• **TASK TO CARRY OUT**: The required output is all lines below that contain the word "tree".

Stored records
::::

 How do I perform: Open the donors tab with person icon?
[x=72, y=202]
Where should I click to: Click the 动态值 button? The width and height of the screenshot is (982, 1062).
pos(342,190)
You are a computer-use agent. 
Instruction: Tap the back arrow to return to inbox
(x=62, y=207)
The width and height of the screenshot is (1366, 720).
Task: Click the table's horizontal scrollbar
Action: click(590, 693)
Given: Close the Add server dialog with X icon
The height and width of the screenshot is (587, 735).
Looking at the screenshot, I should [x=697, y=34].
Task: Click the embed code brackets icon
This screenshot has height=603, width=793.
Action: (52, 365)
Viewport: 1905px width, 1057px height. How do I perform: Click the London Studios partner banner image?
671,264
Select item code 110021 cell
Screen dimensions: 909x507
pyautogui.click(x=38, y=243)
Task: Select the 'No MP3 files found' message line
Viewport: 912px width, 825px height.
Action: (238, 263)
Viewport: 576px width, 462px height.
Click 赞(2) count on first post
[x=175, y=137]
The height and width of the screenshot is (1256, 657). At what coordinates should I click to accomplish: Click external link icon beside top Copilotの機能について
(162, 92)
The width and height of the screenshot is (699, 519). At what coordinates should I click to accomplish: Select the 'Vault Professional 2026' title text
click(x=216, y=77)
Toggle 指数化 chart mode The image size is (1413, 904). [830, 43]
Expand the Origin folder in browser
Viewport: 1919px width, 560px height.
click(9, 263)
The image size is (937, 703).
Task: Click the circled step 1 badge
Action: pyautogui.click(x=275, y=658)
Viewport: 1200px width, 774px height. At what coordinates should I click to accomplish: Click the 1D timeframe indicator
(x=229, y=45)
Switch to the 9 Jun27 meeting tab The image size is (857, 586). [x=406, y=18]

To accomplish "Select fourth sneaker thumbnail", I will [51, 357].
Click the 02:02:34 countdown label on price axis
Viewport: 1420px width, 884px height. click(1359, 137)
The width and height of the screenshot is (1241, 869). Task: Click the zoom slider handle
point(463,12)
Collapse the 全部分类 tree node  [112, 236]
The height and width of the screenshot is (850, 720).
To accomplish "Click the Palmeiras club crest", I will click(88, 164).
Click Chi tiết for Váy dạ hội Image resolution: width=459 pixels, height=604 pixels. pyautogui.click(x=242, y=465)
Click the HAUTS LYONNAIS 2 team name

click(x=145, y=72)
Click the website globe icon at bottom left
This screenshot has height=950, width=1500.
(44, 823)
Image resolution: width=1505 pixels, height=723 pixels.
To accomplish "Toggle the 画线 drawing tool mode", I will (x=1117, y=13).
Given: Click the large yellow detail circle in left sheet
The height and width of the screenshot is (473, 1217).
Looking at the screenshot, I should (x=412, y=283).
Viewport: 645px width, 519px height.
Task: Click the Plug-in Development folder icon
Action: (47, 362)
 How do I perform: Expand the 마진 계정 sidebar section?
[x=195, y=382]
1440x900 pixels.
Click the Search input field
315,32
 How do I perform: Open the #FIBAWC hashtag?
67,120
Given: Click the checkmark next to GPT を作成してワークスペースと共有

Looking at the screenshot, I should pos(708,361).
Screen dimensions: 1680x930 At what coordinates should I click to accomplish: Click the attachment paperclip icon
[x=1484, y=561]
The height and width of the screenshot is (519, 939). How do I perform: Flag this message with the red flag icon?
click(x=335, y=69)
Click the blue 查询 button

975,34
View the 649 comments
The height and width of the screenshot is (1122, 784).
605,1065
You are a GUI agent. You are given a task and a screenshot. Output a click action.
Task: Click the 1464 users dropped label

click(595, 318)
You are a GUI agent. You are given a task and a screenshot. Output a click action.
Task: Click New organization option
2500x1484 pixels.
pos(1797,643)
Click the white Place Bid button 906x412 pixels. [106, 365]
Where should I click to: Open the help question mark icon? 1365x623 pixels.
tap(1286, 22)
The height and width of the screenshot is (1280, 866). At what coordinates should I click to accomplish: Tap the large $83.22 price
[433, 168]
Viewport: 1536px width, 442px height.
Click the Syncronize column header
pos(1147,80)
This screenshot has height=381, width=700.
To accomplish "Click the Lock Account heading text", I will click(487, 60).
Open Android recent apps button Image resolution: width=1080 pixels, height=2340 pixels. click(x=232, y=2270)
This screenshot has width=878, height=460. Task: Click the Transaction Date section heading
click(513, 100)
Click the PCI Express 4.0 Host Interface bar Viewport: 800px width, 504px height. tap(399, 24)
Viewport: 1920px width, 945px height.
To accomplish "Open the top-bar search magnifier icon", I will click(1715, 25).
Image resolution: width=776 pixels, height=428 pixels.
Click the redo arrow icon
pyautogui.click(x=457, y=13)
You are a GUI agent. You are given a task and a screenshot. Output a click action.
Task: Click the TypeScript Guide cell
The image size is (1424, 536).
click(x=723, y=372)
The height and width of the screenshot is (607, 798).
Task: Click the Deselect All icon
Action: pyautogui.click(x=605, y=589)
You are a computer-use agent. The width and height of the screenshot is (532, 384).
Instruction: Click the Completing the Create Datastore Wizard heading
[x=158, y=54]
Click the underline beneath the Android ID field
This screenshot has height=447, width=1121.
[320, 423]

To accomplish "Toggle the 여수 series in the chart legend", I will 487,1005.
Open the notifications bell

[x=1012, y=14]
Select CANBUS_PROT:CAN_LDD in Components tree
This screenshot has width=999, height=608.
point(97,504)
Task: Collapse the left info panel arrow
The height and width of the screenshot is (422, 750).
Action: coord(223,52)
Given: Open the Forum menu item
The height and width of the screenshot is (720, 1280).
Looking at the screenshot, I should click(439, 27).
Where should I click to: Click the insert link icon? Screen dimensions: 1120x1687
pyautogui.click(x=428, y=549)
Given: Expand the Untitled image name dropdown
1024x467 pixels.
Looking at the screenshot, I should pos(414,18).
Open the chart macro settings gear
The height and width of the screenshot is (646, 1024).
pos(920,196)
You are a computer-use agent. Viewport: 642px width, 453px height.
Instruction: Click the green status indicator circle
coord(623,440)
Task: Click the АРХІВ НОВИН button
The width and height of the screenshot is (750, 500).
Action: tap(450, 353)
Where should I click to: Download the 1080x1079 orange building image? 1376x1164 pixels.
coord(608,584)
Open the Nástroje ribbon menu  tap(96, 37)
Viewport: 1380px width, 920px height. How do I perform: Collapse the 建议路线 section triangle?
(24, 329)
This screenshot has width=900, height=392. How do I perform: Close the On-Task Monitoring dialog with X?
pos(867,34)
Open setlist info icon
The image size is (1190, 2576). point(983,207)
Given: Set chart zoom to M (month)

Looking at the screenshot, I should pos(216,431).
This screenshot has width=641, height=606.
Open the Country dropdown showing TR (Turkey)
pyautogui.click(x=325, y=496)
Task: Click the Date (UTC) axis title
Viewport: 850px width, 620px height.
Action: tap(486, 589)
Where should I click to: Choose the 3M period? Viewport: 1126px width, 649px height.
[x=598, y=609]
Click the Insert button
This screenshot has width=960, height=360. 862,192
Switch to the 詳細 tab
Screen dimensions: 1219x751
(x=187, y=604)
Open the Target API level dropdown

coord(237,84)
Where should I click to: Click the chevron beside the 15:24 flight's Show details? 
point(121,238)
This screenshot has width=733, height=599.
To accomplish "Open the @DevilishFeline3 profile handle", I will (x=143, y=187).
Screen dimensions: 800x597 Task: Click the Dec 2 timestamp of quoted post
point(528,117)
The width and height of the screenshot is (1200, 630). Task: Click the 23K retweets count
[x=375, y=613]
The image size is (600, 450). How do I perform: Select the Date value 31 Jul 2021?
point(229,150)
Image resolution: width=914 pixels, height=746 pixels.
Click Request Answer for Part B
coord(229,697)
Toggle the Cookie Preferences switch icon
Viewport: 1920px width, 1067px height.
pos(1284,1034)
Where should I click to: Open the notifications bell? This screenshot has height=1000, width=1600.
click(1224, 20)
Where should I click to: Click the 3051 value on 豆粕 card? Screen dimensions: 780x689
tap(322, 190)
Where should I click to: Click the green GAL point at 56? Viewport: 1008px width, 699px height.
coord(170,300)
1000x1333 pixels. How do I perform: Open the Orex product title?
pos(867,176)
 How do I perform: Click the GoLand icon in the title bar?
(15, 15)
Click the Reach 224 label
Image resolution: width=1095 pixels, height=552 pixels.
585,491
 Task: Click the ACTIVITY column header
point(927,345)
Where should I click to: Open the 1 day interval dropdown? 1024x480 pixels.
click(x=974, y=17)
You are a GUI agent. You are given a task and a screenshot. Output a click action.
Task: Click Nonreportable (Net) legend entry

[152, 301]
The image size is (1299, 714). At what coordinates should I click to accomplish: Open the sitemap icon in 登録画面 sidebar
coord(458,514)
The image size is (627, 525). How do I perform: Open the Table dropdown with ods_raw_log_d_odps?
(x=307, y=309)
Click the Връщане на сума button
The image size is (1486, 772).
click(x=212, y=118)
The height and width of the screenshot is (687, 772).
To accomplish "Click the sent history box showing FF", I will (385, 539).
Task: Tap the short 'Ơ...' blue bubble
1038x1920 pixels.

::::

• **RESPONSE BELOW**:
Collapse the 全部分类 tree node  [112, 236]
Select CANBUS_PROT:CAN_LDD in Components tree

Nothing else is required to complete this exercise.